In Colorado, a TV ad portrays fracking opponents as goofy idiots who believe the moon may be made of cheese.
The attacks on drilling opponents may reflect how deeply concerned the industry has become over citizen-led efforts to curb fracking, the now widely-used drilling technique that’s dramatically increasing oil & gas production from shale rock formations.
In both states, there are new and serious proposals for referendums to allow voters to impose statewide restrictions on drilling or to allow local bans on fracking.
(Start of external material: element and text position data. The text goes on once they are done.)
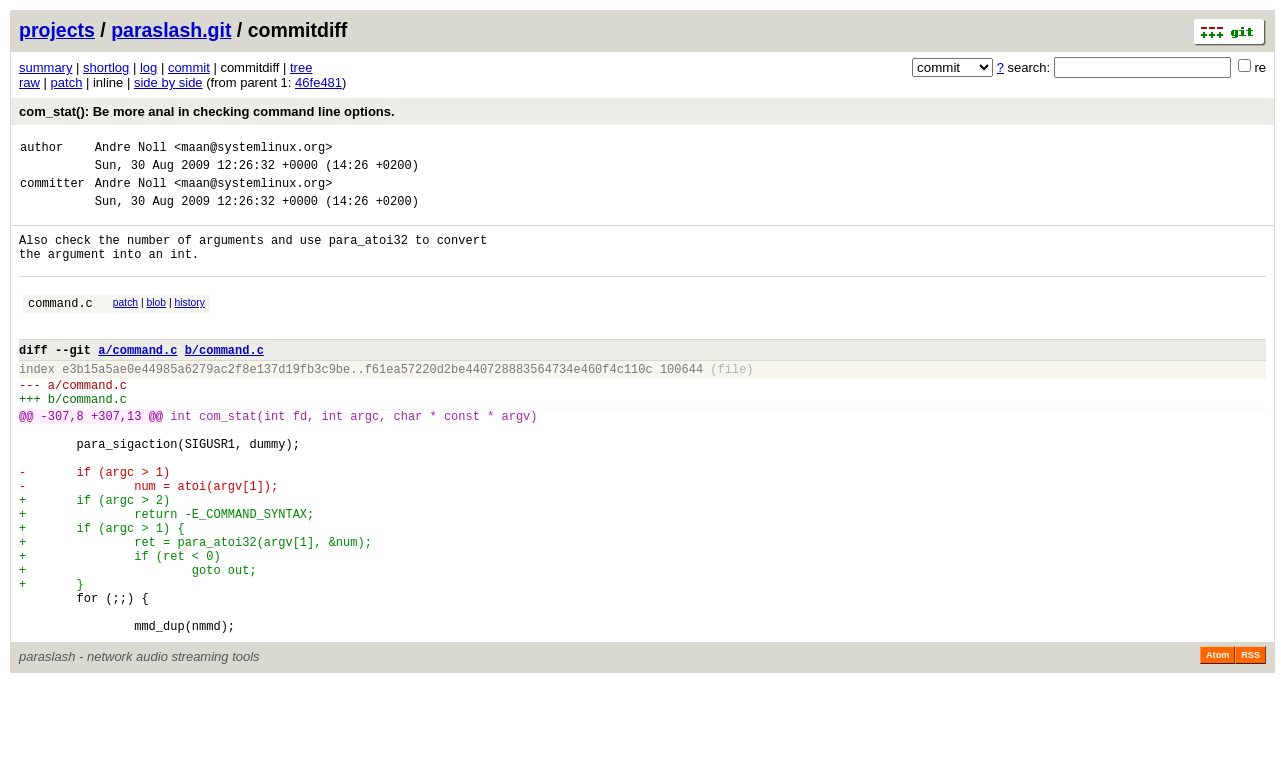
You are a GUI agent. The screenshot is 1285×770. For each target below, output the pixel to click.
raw (29, 82)
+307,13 (116, 457)
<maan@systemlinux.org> (253, 149)
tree (301, 67)
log (148, 67)
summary (45, 67)
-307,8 (62, 457)
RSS (1250, 742)
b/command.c (224, 379)
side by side (168, 82)
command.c (60, 326)
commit (189, 67)
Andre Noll (131, 149)
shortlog (106, 67)
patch (67, 82)
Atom (1217, 742)
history (189, 323)
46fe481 (318, 82)
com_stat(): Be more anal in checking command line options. (207, 111)
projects (57, 30)
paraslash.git (171, 30)
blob (157, 323)
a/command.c (137, 379)
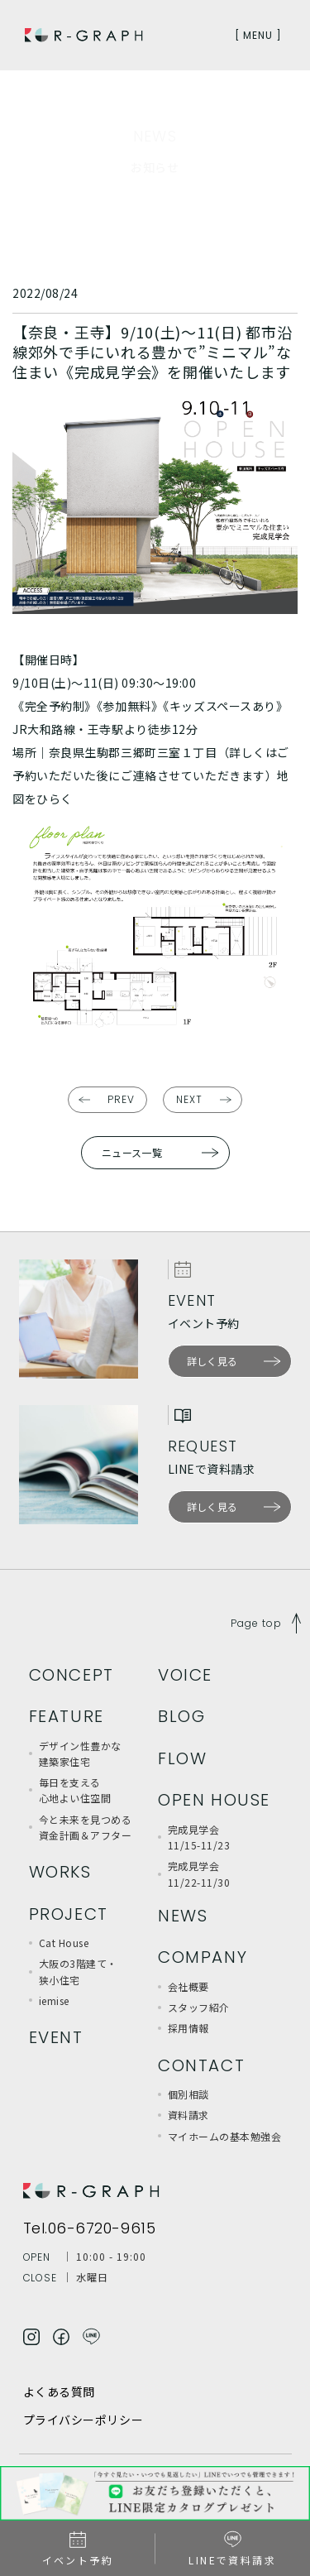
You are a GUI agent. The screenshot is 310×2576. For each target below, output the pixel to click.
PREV (121, 1099)
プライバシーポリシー (83, 2419)
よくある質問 (59, 2391)
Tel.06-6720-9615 (89, 2228)
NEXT (189, 1099)
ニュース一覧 (132, 1152)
The public referendums would by-pass state legislatures and state regulatory agencies where, especially in Texas, the oil and gas industry enjoys enormous clout and support.
Texas law also officially promotes oil & gas drilling. The state’s Natural Resources Code says the “mineral resources of this state should be fully and effectively exploited.” But the code also says local governments have the right to regulate drilling.
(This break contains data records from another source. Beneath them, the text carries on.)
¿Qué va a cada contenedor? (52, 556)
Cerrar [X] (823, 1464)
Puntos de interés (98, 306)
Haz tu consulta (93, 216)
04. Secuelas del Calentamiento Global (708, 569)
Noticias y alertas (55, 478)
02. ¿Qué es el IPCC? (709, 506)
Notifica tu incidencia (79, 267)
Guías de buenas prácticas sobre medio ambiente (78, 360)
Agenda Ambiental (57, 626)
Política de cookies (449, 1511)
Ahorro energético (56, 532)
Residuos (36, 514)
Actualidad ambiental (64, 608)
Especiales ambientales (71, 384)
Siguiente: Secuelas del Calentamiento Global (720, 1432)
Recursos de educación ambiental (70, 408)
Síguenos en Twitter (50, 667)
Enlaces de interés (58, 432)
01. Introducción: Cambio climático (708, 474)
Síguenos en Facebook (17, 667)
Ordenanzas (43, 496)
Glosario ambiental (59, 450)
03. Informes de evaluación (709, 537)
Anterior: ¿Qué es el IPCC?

The Texas Oil & Gas Association has prepared to push back against opponents by hiring no less than the former Chief Justice of the Texas Supreme Court, Tom Phillips.
“That is a new type of restriction that made industry sit up and take notice,” said Phillips, referring to a proposal in Denton to ban the use of fracking within the city’s limits.
At a Denton City Council meeting earlier this month, citizens lined up to tell members why they were concerned about fracking. One speaker was Cathy McMullen, a nurse and an organizer of Denton Drilling Awareness, a citizens group that gathered signatures to put the ban on the November ballot.
McMullen brought along her own video presentation which showed neighborhoods where homes and playgrounds were in the foreground while in the background were drilling sites with large, orange flares burning off methane. Another video showed a geyser erupting from a drilling rig.
“This is a blowout that occurred in Denton that shut the airport down and evacuated homes. It was over 14 hours and no state violation was issued. I’m just going to run through these,” McMullen told council members as she clicked through the videos that were projected on a big screen. “They’re just some (examples of ) fracking … what you can see the families had to endure.”
McMullen wore a black t-shirt that said “Frack Free Denton.” So did Kelli Barr, a graduate student. Barr refuted claims made in a letter to council members from Texas Railroad Commissioner Barry Smitherman. Smitherman said a city ban on fracking would hurt the economy.
Smitherman also suggested that “out of state sources” might be pushing for the ban, likening the situation to how he said Russia might be “secretly” working with environmental groups in Europe to ban fracking to protect Russia’s natural gas market from competition.
This led council member Dalton Gregory to ask Barr: “Are you now or have you ever been a Russian agent?”
Barr laughed and said no to Gregory’s tongue-in-cheek question.
“If I was (a Russian agent), my life would be a whole lot more exciting,” said Barr.